-- Text section follows --
German composer and pianist

Luise Sumpf Greger (27 December 1862 – 25 January 1944) was a German composer and pianist.

== Life ==
Greger took lessons at five and at nine she played for the Tsar. She began composing at 11. While still in Berlin in the 1890s, Richard Strauss proclaimed her to be a composer. She continued composing into her seventies and in 1933-34 her musical Christmas fairytale "Goose Girl" was performed 13 times to much acclaim.

At an old age she was a resident of a nursing home. On December 2, 1943, she was taken to the Merxhausen State Institution because of “gradually increasing senile mental disorder”. There she died on January 25, 1944, from hunger as a victim of National Socialist euthanasia.

Decades later her family found some of her songs in a trunk and she has since been honored in many forums in Germany and the US.

Some of her descendants are American and it was through her music that they connected with their German family. The "Luise Greger International Women in Music Festival" started in Langley, on Whidbey Island, WA, celebrating her works and those of other talented local and international female composers from Washington state. The “father of Langley” Jacob Anthes was from Hesse, the state where Grefer lived and performed in the “Garden City” of Kassel, now a UNESCO heritage site.

== Compositions ==
In her lifetime, Luise Greger received great recognition as a chamber singer and songwriter in her home country of Germany and throughout Europe, but her work and life are barely recognised today.
-- Text section concluded --
Action item A =
Answer these questions from the text on Luise Sumpf Greger:
(i) At what age did she begin composing?
(ii) How many times was her "Goose Girl" performed in 1933-34?
(iii) Where did the "Luise Greger International Women in Music Festival" start?
Action item B =
Copy the part of the text on Luise Sumpf Greger from "At an old age" up to and including "National Socialist euthanasia.".
The material that follows comes from a different source than the text above.
-- Listed entries follows --
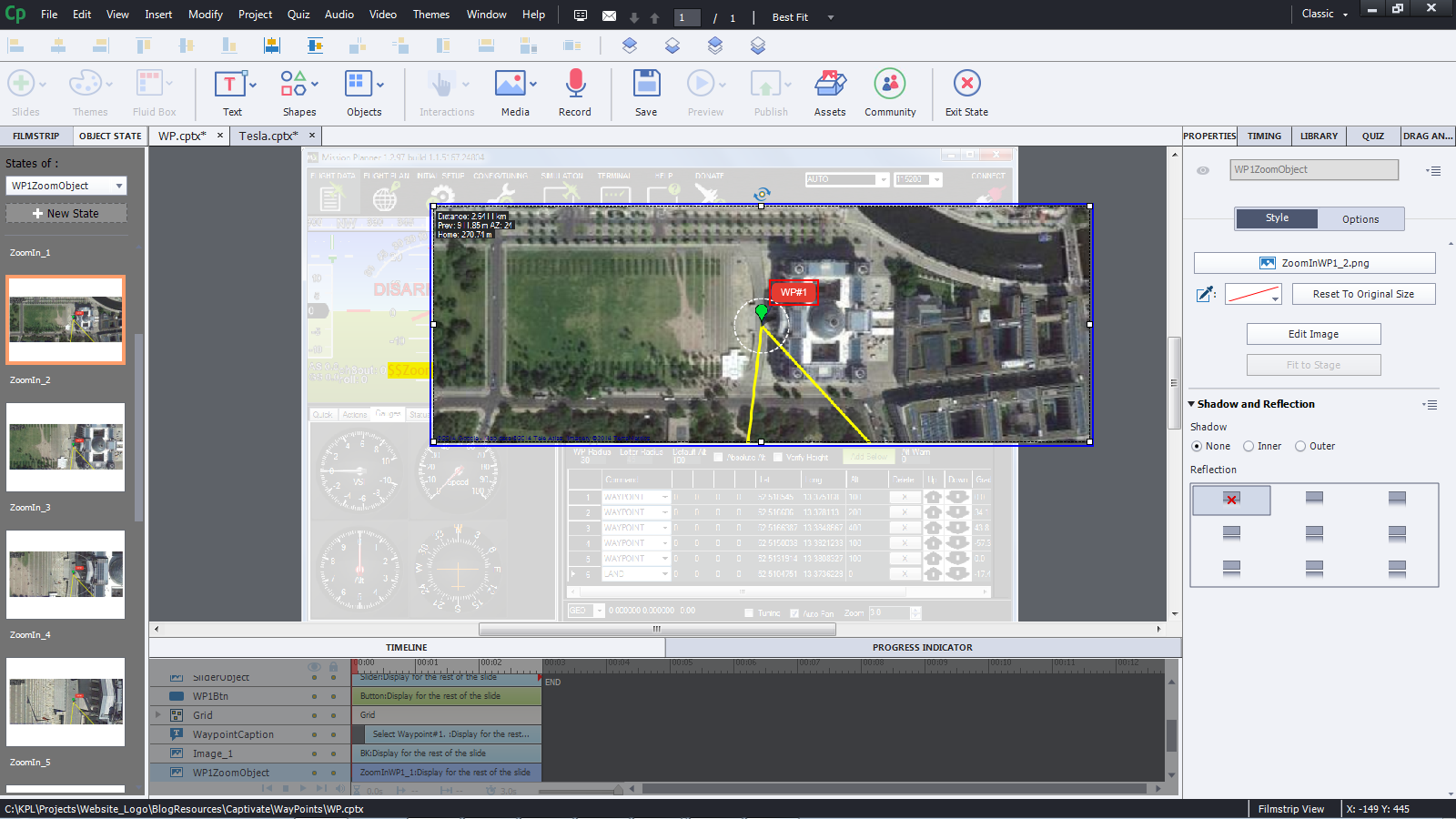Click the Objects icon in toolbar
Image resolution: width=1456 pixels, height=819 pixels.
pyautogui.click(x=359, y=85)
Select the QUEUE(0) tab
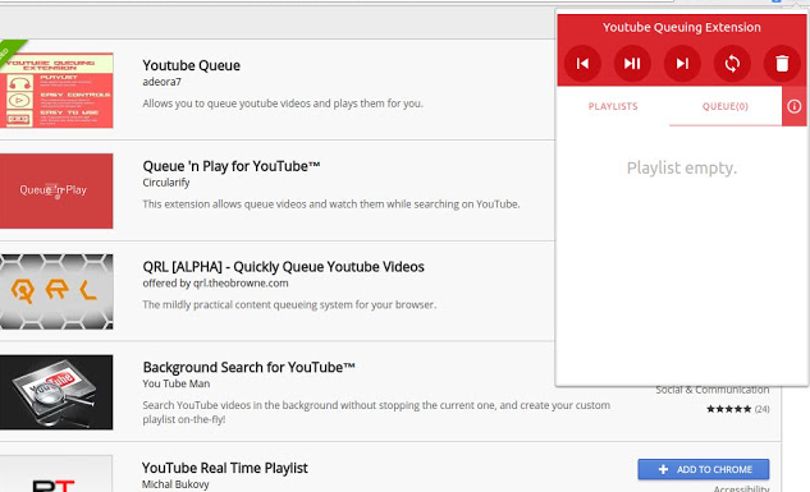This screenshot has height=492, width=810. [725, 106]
-- Listed entries concluded --
-- Listed entries follows --
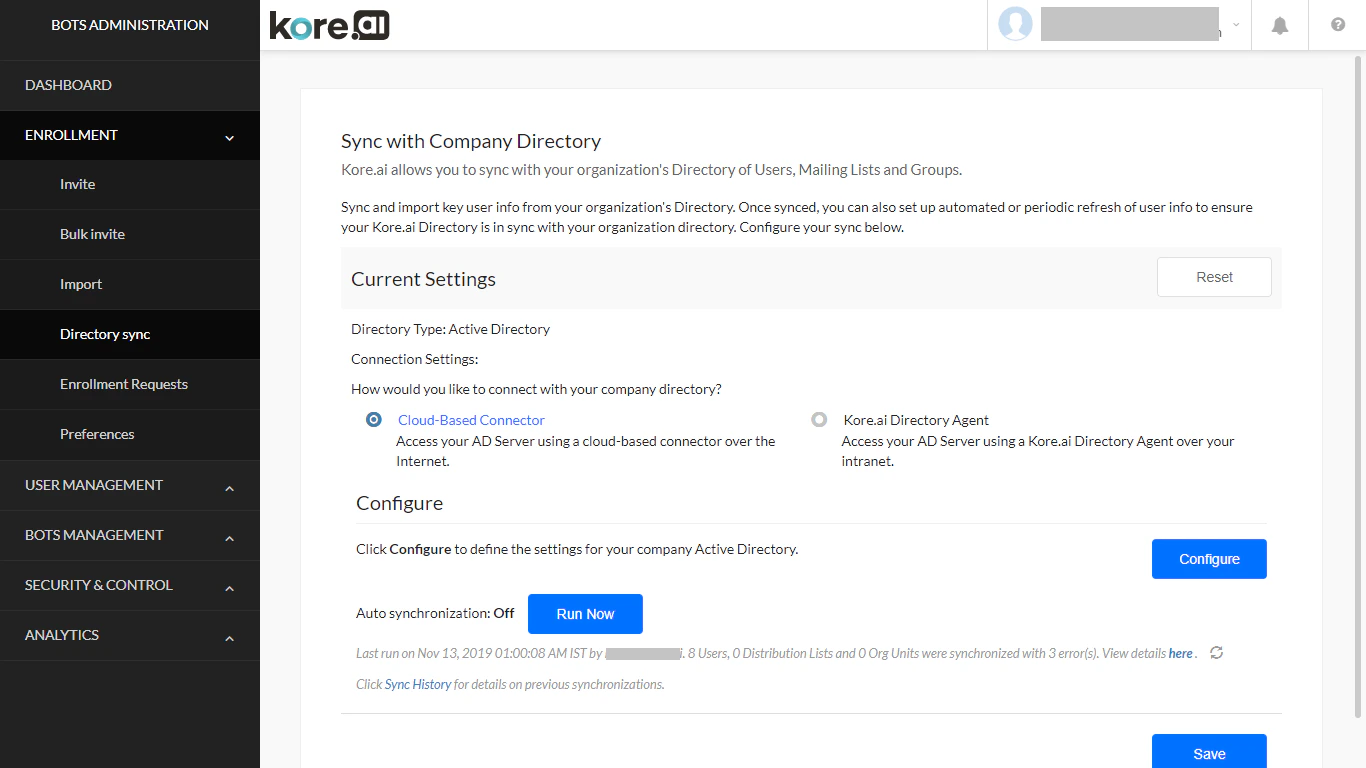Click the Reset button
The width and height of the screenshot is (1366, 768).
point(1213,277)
-- Listed entries concluded --
-- Listed entries follows --
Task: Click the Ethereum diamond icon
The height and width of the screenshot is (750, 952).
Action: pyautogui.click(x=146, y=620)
-- Listed entries concluded --
Answer box A =
(i) At 11.
(ii) 13 times.
(iii) In Langley, on Whidbey Island, WA.

Answer box B =
At an old age she was a resident of a nursing home. On December 2, 1943, she was taken to the Merxhausen State Institution because of “gradually increasing senile mental disorder”. There she died on January 25, 1944, from hunger as a victim of National Socialist euthanasia.